| Selected text |
On June 29, 45 British ships arrived from Halifax and dropped anchor in Lower New York Bay.  And in less than a week a total of 130 ships were there just off Staten Island.

The island had little population, and the British decided that it would be and ideal place to locate for what would be their attempt to capture Manhattan Island and its port and port facilities.

On July 6 news reached New York that Congress had voted for Independence of the American colonies from Great Britian. 

On Tuesday, July 9, General Washington had several brigades march to the Commons of the city to hear the Declaration of Independence read to all.  After the reading a mob of men ran to Boling Green with bars and ropes and tore down the equestrian statue of King George III of Great Britain.

King George III

They severed the head of the king and put it on a spike outside of a popular tavern.  The rest of the large lead statue was melted down into musket balls.

By August 12, 400 ships including 73 major war ships were there at Staton Island and 32,000 troops were encamped there. The British king was not going to put-up with such a thing as independence of these rebel colonies.

So, now General Washington had almost half of his army over on the east side of the East River on Long Island.  To defend New York it would be necessary to defend Brooklyn, and any attack upon Brooklyn would obviously be from across that little strip of ocean that was called the East River.

General Howe

However, the brilliant General Howe in charge of all British forces had a secret plan that was totally unexpected.  He had decided to ferry a contingent of troops and artillery down the coast of Long Island and attack the Americans from their rear

On August 22 at 5:10 AM 4,000 British troops left Staton Island under the command of Generals Clinton and Cornwallis in special flat-bottomed boats and headed down the coast of Long Island to come on shore at Gravesend Bay.  And by noon 15,000 troops had landed on shore with 40 pieces of artillery.

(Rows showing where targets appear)
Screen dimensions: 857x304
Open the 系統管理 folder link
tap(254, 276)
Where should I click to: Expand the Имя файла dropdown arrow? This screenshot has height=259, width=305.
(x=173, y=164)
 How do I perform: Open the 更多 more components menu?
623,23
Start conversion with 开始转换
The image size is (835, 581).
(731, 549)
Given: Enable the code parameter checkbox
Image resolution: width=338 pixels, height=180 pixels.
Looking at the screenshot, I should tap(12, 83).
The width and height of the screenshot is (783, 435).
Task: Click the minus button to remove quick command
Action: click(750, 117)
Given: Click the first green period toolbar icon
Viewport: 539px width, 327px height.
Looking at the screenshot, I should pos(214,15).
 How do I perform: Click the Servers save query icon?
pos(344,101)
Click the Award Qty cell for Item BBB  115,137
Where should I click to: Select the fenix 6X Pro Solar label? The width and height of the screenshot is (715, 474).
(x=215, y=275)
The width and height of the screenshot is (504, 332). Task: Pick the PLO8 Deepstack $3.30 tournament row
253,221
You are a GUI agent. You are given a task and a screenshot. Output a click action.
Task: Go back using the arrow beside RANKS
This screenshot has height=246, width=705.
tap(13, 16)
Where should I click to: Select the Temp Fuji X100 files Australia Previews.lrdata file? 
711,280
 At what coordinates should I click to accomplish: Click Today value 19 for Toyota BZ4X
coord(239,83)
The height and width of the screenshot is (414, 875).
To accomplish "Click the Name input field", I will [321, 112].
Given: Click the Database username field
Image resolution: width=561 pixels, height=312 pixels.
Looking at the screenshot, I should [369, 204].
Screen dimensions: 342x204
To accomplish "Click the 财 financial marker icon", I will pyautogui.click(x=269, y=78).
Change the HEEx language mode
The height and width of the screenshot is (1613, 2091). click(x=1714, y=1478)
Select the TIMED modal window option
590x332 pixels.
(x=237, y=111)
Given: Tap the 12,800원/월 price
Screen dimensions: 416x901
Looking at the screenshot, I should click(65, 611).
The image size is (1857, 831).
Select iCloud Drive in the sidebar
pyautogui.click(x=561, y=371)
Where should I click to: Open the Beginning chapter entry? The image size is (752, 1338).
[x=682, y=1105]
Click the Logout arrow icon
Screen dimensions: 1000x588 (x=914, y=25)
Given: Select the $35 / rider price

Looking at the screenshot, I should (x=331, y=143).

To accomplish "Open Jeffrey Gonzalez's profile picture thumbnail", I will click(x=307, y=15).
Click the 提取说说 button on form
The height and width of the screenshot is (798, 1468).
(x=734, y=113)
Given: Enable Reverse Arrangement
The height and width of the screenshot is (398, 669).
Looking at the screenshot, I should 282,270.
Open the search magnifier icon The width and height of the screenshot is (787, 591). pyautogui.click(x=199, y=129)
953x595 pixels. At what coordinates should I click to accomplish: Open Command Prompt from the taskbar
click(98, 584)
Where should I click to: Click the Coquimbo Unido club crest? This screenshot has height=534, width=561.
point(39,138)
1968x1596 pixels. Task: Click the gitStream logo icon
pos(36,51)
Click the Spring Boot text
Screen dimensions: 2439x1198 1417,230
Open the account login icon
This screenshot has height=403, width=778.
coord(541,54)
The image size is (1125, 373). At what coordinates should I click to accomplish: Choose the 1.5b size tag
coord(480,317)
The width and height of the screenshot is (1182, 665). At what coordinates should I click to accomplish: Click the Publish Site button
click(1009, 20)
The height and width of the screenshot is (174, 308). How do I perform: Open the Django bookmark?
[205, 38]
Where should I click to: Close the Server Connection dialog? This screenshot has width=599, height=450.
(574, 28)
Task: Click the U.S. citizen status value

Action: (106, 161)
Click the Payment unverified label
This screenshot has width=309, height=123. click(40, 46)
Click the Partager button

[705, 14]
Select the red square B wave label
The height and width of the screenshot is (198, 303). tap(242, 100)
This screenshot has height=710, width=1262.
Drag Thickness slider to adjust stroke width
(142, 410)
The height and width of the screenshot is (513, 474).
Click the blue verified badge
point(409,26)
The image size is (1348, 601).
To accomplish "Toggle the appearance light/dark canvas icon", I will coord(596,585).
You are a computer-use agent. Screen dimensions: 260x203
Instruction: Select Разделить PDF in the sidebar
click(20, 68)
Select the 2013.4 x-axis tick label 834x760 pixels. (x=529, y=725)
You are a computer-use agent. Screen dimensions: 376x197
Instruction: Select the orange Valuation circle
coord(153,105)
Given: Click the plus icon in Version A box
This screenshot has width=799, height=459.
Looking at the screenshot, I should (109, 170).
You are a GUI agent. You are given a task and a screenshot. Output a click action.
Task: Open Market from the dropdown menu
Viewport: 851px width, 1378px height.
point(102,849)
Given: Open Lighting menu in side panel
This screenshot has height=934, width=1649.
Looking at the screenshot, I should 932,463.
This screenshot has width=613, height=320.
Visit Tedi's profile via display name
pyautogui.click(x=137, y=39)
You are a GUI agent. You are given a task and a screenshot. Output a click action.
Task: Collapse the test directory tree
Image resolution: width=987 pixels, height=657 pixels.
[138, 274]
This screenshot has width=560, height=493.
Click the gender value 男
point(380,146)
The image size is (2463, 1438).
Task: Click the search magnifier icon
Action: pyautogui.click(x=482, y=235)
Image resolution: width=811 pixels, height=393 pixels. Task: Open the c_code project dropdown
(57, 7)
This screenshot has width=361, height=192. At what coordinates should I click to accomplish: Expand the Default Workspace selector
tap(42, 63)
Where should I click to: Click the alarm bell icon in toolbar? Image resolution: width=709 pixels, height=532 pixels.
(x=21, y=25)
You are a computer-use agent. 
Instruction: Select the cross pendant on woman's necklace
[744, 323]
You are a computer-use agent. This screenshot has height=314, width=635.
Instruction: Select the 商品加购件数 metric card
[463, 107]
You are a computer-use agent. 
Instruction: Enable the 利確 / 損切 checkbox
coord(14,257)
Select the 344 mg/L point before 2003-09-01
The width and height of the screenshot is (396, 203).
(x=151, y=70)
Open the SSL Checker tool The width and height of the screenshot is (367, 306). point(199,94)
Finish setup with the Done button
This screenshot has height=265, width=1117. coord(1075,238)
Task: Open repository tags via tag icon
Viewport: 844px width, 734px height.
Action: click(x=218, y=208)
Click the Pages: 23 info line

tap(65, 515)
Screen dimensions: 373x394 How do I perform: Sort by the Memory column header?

| Exercise set |
- a) List every calendar date mentioned in the account of the British arrival at New York.
- b) Proceed with the account of the British arrival at New York, starting after its final sentence.

| Task responses |
- a) June 29, July 6, July 9, August 12, August 22

- b)
Washington believed that the main objective of the British was still to take Manhattan only. So, he had a total on only 6,000 troops in Brooklyn under the command of General Israel Putman.

Eventually the British sent Hessian mercenaries for reinforcements, bringing their total to 20,000 troops.

The British plan of General Howe was to head west and attack the Americans from their rear, not from the direction they had expected.  He sent General Grant with 4,000 British troops and some Hessians for a frontal assault on the American positions. Then he and General Clinton would make an all night march through an unguarded pass to attack the American’s flank.

On the night of August 26 Clinton led a crack brigade of light infantry with fixed bayonets.  Cornwallis followed with 8 battalions and 14 artillery pieces.  General Percy followed them with more men and artillery pieces.  In total they stretched out for 2 miles, and as a diversion they left their camp fires burning so the Americans would not know of their secret night march.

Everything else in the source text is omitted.